The manuscript comprises a theology course by André-Joseph Chevalier (1745–1819) of Armentières, professor of theology at Douai since 1774, concerning Thomas Aquinas’s influential theory of the theological virtues.  The great majority of the two volumes is dedicated to faith (‘Tractatus Imus: De fide’, vol. I, p. 7–vol. II p. 492), reflecting on various themes such as the essence and object of faith (‘De essentia et objecto fidei’, vol. I, pp. 8-103), and its necessity (‘De necessitate fidei’, vol. I, pp. 296-368).  Only forty-three pages are dedicated to the other two virtues, hope (‘Pars 2da: De spe’, vol. II, pp. 493-507) and charity (‘Pars III: De charitate’, pp. 507-536).  Each volume contains a detailed table of contents (vol. I, p. 612 ad finem, and vol. II, p. [537] ad finem).  Manuscripts of other lectures by Chevalier, compiled earlier in the decade by a student from Bruges, are now held at the Institut Catholique de Lille (Tractatus theologicus de actibus humanis … anno reparata salutis, 1780-1, and Tractatus theologicus, 1781). 
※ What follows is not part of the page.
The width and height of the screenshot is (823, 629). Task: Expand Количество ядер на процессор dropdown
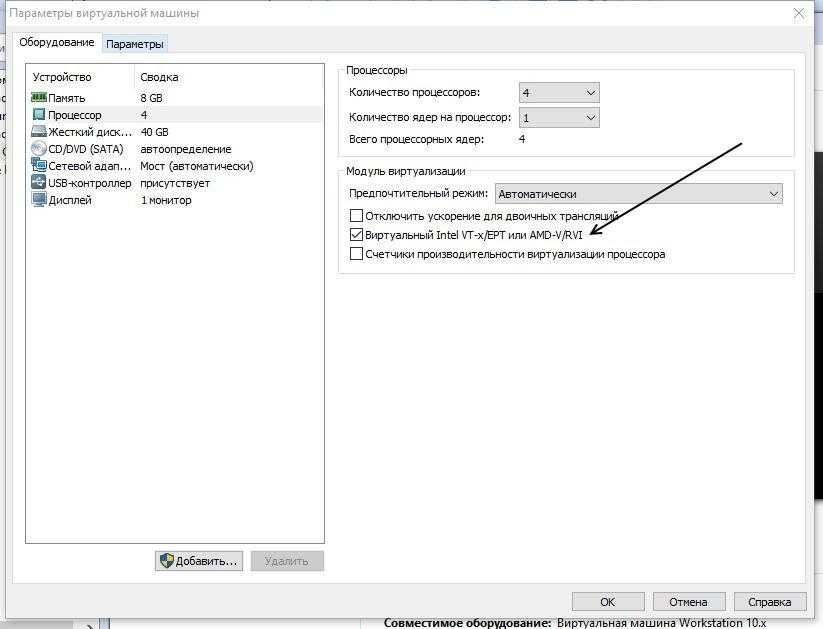[x=559, y=118]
The present manuscript was compiled by A.J. Berents, a student from Maastricht at the University of Douai.  Established in the Spanish Netherlands in 1559 by Philip II, following French annexation in 1667 Douai became the second largest university of France, after the Sorbonne.  The faculty of theology was an important centre for Catholic scholarship in Europe, with large and well-established communities of students from Britain and present-day Belgium and the Netherlands. 

See Plouvain, Ephémérides historiques de la ville de Douai, p. 152.